Pendant plusieurs années, les négociations restèrent vaines. Paris maintenait ses positions, tandis que Tunis revendiquait avec fermeté le départ des troupes françaises. La tension monta brusquement en juillet 1961, lorsque la France entreprit l’agrandissement de la piste d’atterrissage de la base sans l’accord des Tunisiens. Considérant cet acte comme une provocation, le leader Bourguiba ordonna le blocus de la base par l’armée tunisienne et des volontaires civils.
Le 19 juillet 1961, les affrontements éclatèrent. L’armée française riposta avec une puissance de feu écrasante : avions, chars et artillerie furent utilisés contre les forces tunisiennes.
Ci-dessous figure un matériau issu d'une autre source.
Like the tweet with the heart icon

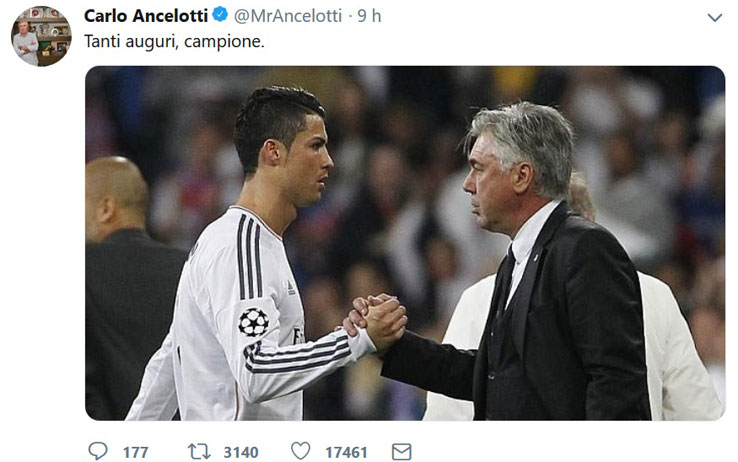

Les combats furent d’une grande violence et firent plus de 600 morts et un millier de blessés côté tunisien. Malgré cette tragédie, la résistance héroïque des Tunisiens toucha profondément l’opinion publique internationale, révélant la détermination d’un jeune État à défendre son intégrité territoriale.
Face à la pression internationale et à la fin de la guerre d’Algérie, la France dut réviser sa position. Après de longues discussions, elle accepta finalement de quitter la base de Bizerte. Le 15 octobre 1963, le dernier soldat français embarqua, marquant la libération totale du territoire tunisien.
A Bizerte, la foule en liesse célébra l’événement : les drapeaux rouges et blancs flottaient, les hymnes patriotiques retentissaient, et l’émotion collective traduisait la fierté d’un peuple enfin maître de son destin.

Depuis, le 15 octobre est célébré comme la Fête de l’évacuation, en hommage aux martyrs de 1961 et à tous ceux qui ont défendu la souveraineté du pays. Plus qu’une simple commémoration, cette date symbolise l’unité, le courage et la dignité d’une nation qui a su transformer la souffrance en victoire et clore, dans la fierté, le chapitre du colonialisme.